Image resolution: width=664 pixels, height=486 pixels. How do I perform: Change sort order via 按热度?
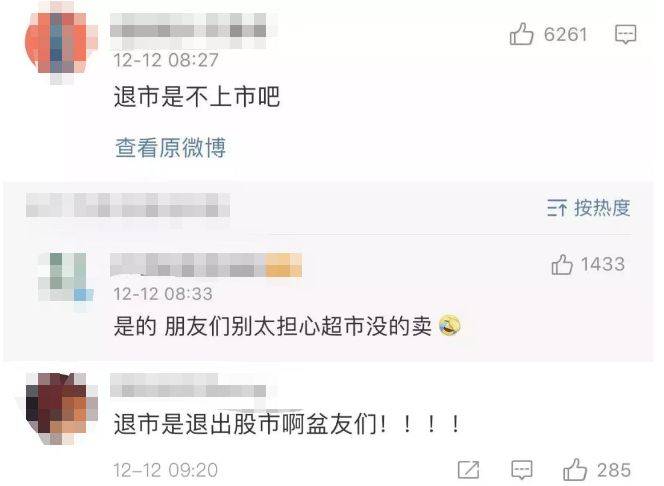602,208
==
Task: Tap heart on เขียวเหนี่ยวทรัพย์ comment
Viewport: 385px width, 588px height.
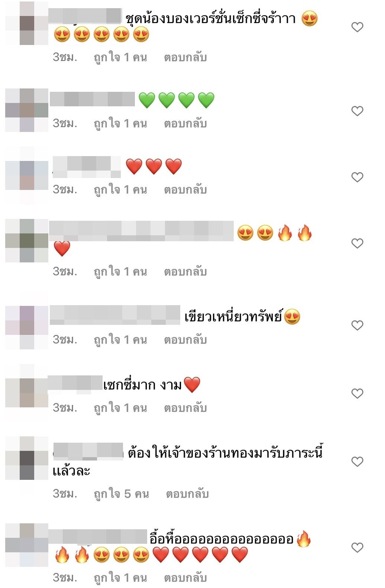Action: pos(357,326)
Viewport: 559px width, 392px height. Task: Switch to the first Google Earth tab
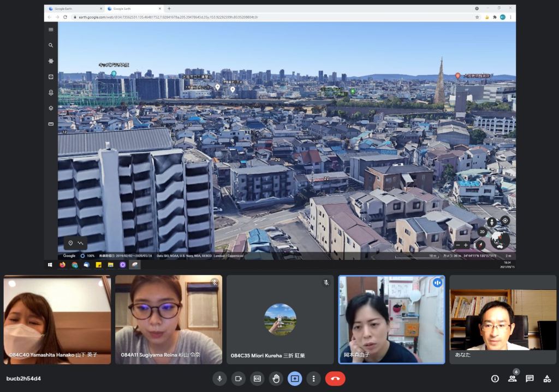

• WHAT TO PRODUCE:
From the listing above, collect every line that mentions the word "Task".

• ANSWER TO THE EXERCISE:
Task: Tap heart on เขียวเหนี่ยวทรัพย์ comment
Viewport: 559px width, 392px height. Task: Switch to the first Google Earth tab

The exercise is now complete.